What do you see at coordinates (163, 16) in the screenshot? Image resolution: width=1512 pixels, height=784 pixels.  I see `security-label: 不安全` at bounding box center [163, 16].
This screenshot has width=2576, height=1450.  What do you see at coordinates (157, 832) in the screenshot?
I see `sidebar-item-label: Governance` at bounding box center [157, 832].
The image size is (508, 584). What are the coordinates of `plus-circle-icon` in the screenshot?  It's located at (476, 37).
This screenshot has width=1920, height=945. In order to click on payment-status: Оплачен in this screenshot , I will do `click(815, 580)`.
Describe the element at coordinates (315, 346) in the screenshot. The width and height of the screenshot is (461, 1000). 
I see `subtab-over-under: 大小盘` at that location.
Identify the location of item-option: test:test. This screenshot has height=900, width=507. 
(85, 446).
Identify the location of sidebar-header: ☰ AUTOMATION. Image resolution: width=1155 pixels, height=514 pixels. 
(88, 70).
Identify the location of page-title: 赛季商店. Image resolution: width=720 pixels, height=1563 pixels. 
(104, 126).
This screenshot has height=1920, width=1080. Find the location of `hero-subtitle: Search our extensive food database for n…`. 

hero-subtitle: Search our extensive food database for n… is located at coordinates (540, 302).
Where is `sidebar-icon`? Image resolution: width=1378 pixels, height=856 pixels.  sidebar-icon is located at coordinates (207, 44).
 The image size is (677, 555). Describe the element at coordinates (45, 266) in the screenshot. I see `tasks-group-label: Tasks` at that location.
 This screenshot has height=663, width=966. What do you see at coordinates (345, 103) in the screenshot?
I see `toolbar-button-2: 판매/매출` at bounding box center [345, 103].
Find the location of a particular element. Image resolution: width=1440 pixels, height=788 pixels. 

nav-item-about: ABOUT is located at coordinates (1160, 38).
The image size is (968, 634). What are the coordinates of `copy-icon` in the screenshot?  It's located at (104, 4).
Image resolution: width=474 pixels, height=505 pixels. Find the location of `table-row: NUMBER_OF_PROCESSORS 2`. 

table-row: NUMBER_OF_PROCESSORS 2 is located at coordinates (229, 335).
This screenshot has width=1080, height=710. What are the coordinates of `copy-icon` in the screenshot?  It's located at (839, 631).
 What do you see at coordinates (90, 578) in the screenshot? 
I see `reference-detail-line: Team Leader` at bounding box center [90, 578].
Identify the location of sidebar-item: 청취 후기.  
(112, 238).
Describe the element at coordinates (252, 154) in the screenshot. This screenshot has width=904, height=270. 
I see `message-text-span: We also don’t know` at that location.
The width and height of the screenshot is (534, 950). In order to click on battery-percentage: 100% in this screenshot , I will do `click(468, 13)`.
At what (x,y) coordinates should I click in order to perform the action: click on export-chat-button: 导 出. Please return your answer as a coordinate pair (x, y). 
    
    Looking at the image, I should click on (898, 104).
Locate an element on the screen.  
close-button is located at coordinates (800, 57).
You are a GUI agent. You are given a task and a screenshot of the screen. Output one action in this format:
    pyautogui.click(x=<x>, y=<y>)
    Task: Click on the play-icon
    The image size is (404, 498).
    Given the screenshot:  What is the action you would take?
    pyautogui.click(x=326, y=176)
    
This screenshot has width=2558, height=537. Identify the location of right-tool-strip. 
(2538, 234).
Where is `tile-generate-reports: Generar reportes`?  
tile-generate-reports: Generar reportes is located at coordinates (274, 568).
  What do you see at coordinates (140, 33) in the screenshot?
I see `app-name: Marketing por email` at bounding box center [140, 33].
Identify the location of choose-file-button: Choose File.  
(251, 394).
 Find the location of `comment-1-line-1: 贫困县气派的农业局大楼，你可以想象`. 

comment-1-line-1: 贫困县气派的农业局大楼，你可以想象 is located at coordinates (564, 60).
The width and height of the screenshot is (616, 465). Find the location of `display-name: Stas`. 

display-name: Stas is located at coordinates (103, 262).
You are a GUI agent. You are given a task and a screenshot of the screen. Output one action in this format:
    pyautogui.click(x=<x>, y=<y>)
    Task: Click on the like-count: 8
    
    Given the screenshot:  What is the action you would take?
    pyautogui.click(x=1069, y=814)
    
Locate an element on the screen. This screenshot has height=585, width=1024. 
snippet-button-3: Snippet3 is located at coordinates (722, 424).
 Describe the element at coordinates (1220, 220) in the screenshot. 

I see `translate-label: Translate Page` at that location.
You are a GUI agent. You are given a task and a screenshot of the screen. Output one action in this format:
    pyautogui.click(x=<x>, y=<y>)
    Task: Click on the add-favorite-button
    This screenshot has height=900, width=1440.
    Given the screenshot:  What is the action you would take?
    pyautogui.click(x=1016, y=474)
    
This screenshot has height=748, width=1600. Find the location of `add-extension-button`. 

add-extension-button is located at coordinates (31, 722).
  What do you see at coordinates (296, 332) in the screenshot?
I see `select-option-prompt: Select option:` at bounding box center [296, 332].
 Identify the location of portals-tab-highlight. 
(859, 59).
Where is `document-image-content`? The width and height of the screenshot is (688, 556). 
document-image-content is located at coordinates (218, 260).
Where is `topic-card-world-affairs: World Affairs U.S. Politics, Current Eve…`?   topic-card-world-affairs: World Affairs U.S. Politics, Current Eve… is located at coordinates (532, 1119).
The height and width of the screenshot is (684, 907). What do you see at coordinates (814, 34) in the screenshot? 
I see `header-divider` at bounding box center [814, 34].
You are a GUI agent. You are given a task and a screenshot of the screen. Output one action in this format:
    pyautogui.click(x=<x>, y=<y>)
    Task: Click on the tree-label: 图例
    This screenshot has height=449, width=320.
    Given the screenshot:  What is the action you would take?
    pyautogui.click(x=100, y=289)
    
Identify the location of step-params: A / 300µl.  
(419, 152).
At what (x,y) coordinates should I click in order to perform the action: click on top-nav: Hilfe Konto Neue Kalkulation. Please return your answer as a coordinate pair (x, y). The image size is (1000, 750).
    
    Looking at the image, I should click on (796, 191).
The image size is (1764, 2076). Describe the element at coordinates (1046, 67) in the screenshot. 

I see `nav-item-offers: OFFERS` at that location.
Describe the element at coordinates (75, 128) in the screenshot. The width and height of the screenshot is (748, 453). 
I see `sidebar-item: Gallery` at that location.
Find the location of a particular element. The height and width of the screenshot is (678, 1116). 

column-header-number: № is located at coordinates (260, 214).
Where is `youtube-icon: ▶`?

|---|

What is being asked: Rewrite the data above with every "Image resolution" changed to "Screen resolution", leaving everything else unchanged.

Reply to the exercise:
What do you see at coordinates (163, 16) in the screenshot? Screen resolution: width=1512 pixels, height=784 pixels.  I see `security-label: 不安全` at bounding box center [163, 16].
This screenshot has width=2576, height=1450.  What do you see at coordinates (157, 832) in the screenshot?
I see `sidebar-item-label: Governance` at bounding box center [157, 832].
The image size is (508, 584). What are the coordinates of `plus-circle-icon` in the screenshot?  It's located at (476, 37).
This screenshot has width=1920, height=945. In order to click on payment-status: Оплачен in this screenshot , I will do `click(815, 580)`.
Describe the element at coordinates (315, 346) in the screenshot. The width and height of the screenshot is (461, 1000). 
I see `subtab-over-under: 大小盘` at that location.
Identify the location of item-option: test:test. This screenshot has height=900, width=507. 
(85, 446).
Identify the location of sidebar-header: ☰ AUTOMATION. Screen resolution: width=1155 pixels, height=514 pixels. 
(88, 70).
Identify the location of page-title: 赛季商店. Screen resolution: width=720 pixels, height=1563 pixels. 
(104, 126).
This screenshot has height=1920, width=1080. Find the location of `hero-subtitle: Search our extensive food database for n…`. 

hero-subtitle: Search our extensive food database for n… is located at coordinates (540, 302).
Where is `sidebar-icon`? Screen resolution: width=1378 pixels, height=856 pixels.  sidebar-icon is located at coordinates (207, 44).
 The image size is (677, 555). Describe the element at coordinates (45, 266) in the screenshot. I see `tasks-group-label: Tasks` at that location.
 This screenshot has height=663, width=966. What do you see at coordinates (345, 103) in the screenshot?
I see `toolbar-button-2: 판매/매출` at bounding box center [345, 103].
Find the location of a particular element. Screen resolution: width=1440 pixels, height=788 pixels. 

nav-item-about: ABOUT is located at coordinates (1160, 38).
The image size is (968, 634). What are the coordinates of `copy-icon` in the screenshot?  It's located at (104, 4).
Screen resolution: width=474 pixels, height=505 pixels. Find the location of `table-row: NUMBER_OF_PROCESSORS 2`. 

table-row: NUMBER_OF_PROCESSORS 2 is located at coordinates (229, 335).
This screenshot has width=1080, height=710. What are the coordinates of `copy-icon` in the screenshot?  It's located at (839, 631).
 What do you see at coordinates (90, 578) in the screenshot? 
I see `reference-detail-line: Team Leader` at bounding box center [90, 578].
Identify the location of sidebar-item: 청취 후기.  
(112, 238).
Describe the element at coordinates (252, 154) in the screenshot. This screenshot has width=904, height=270. 
I see `message-text-span: We also don’t know` at that location.
The width and height of the screenshot is (534, 950). In order to click on battery-percentage: 100% in this screenshot , I will do `click(468, 13)`.
At what (x,y) coordinates should I click in order to perform the action: click on export-chat-button: 导 出. Please return your answer as a coordinate pair (x, y). 
    
    Looking at the image, I should click on (898, 104).
Locate an element on the screen.  
close-button is located at coordinates (800, 57).
You are a GUI agent. You are given a task and a screenshot of the screen. Output one action in this format:
    pyautogui.click(x=<x>, y=<y>)
    Task: Click on the play-icon
    The image size is (404, 498).
    Given the screenshot:  What is the action you would take?
    pyautogui.click(x=326, y=176)
    
This screenshot has width=2558, height=537. Identify the location of right-tool-strip. 
(2538, 234).
Where is `tile-generate-reports: Generar reportes`?  
tile-generate-reports: Generar reportes is located at coordinates (274, 568).
  What do you see at coordinates (140, 33) in the screenshot?
I see `app-name: Marketing por email` at bounding box center [140, 33].
Identify the location of choose-file-button: Choose File.  
(251, 394).
 Find the location of `comment-1-line-1: 贫困县气派的农业局大楼，你可以想象`. 

comment-1-line-1: 贫困县气派的农业局大楼，你可以想象 is located at coordinates (564, 60).
The width and height of the screenshot is (616, 465). Find the location of `display-name: Stas`. 

display-name: Stas is located at coordinates (103, 262).
You are a GUI agent. You are given a task and a screenshot of the screen. Output one action in this format:
    pyautogui.click(x=<x>, y=<y>)
    Task: Click on the like-count: 8
    
    Given the screenshot:  What is the action you would take?
    pyautogui.click(x=1069, y=814)
    
Locate an element on the screen. This screenshot has height=585, width=1024. 
snippet-button-3: Snippet3 is located at coordinates (722, 424).
 Describe the element at coordinates (1220, 220) in the screenshot. 

I see `translate-label: Translate Page` at that location.
You are a GUI agent. You are given a task and a screenshot of the screen. Output one action in this format:
    pyautogui.click(x=<x>, y=<y>)
    Task: Click on the add-favorite-button
    This screenshot has height=900, width=1440.
    Given the screenshot:  What is the action you would take?
    pyautogui.click(x=1016, y=474)
    
This screenshot has height=748, width=1600. Find the location of `add-extension-button`. 

add-extension-button is located at coordinates (31, 722).
  What do you see at coordinates (296, 332) in the screenshot?
I see `select-option-prompt: Select option:` at bounding box center [296, 332].
 Identify the location of portals-tab-highlight. 
(859, 59).
Where is `document-image-content`? The width and height of the screenshot is (688, 556). 
document-image-content is located at coordinates (218, 260).
Where is `topic-card-world-affairs: World Affairs U.S. Politics, Current Eve…`?   topic-card-world-affairs: World Affairs U.S. Politics, Current Eve… is located at coordinates (532, 1119).
The height and width of the screenshot is (684, 907). What do you see at coordinates (814, 34) in the screenshot? 
I see `header-divider` at bounding box center [814, 34].
You are a GUI agent. You are given a task and a screenshot of the screen. Output one action in this format:
    pyautogui.click(x=<x>, y=<y>)
    Task: Click on the tree-label: 图例
    This screenshot has height=449, width=320.
    Given the screenshot:  What is the action you would take?
    pyautogui.click(x=100, y=289)
    
Identify the location of step-params: A / 300µl.  
(419, 152).
At what (x,y) coordinates should I click in order to perform the action: click on top-nav: Hilfe Konto Neue Kalkulation. Please return your answer as a coordinate pair (x, y). The image size is (1000, 750).
    
    Looking at the image, I should click on (796, 191).
The image size is (1764, 2076). Describe the element at coordinates (1046, 67) in the screenshot. 

I see `nav-item-offers: OFFERS` at that location.
Describe the element at coordinates (75, 128) in the screenshot. The width and height of the screenshot is (748, 453). 
I see `sidebar-item: Gallery` at that location.
Find the location of a particular element. The height and width of the screenshot is (678, 1116). 

column-header-number: № is located at coordinates (260, 214).
Where is `youtube-icon: ▶`?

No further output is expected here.